Correio Braziliense, n. 21160, 01/05/2021. Brasil, p. 7

 

Negacionismo no país dos 400 mil mortos

Alexia Oliveira

João Vítor Tavarez 

01/05/2021

 

 

No país onde a covid matou 400 mil vidas, muitos governos tentam conter o avanço da pandemia. Mas prosseguem as festas clandestinas, o uso irregular de máscaras de proteção e, sobretudo, a ideia de que a doença é "invenção da China" ou que "não existe". Uma pesquisa realizada em abril deste ano aponta que sete em cada 10 brasileiros conhecem alguém que morreu pela doença.
Em São Paulo, um dos estados com recordes de casos de covid no Brasil, as forças de segurança pública contabilizaram 2.475 autuações por funcionamento irregular de comércios e festas clandestinas. Isso entre março e abril deste ano – mês em que as mortes totais quadruplicaram no país. No Rio Grande do Sul, dados de Segurança Pública locais registraram, em 6 de março, 708 ocorrências de pessoas que ignoravam a gravidade da pandemia. O que inclui a realização de qualquer evento que promova aglomerações e, consequentemente, a circulação do novo coronavírus.

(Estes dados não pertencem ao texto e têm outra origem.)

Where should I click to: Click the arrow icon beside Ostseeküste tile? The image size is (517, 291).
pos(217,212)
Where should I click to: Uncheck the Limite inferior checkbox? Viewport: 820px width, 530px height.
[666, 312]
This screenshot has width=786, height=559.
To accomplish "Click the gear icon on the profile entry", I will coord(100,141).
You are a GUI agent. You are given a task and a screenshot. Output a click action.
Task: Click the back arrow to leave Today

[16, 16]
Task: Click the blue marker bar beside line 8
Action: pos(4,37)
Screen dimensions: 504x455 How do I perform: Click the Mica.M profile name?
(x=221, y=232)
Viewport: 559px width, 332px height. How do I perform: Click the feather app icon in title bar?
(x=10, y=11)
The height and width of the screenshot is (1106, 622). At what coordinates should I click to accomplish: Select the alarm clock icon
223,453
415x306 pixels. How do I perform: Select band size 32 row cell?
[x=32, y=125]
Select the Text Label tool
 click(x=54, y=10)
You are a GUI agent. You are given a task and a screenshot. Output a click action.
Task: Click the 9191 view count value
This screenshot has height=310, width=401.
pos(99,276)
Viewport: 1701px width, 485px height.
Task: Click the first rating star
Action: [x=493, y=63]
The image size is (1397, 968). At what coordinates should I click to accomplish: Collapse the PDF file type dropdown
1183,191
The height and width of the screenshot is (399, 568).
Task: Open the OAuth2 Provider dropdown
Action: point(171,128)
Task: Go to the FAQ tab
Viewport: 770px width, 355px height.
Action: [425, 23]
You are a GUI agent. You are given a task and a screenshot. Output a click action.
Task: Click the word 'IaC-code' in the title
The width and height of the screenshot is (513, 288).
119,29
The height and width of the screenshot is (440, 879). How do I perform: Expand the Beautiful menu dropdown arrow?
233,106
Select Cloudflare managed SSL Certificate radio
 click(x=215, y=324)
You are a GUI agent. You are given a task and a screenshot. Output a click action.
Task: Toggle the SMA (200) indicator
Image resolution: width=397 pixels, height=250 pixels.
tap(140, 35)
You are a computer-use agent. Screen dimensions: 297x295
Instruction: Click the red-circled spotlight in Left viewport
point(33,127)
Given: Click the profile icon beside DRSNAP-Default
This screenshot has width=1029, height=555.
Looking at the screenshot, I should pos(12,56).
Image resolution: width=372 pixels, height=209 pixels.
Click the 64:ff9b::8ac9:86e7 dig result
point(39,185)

A farmacêutica e presidente do Conselho de Farmácia do DF (CRF-DF) Gilcilene Chaer, 46 anos, é uma das pessoas que luta contra o negacionismo em relação à covid-19. Ela explica que a visão negativa da população tem forte influência política. "Esse negacionismo começou com políticos dos Estados Unidos e se propagou para o Brasil, que, também por razões políticas e ideológicas, não acreditaram e ainda continuam negando a doença apesar de todas as mortes já contabilizadas", lamenta.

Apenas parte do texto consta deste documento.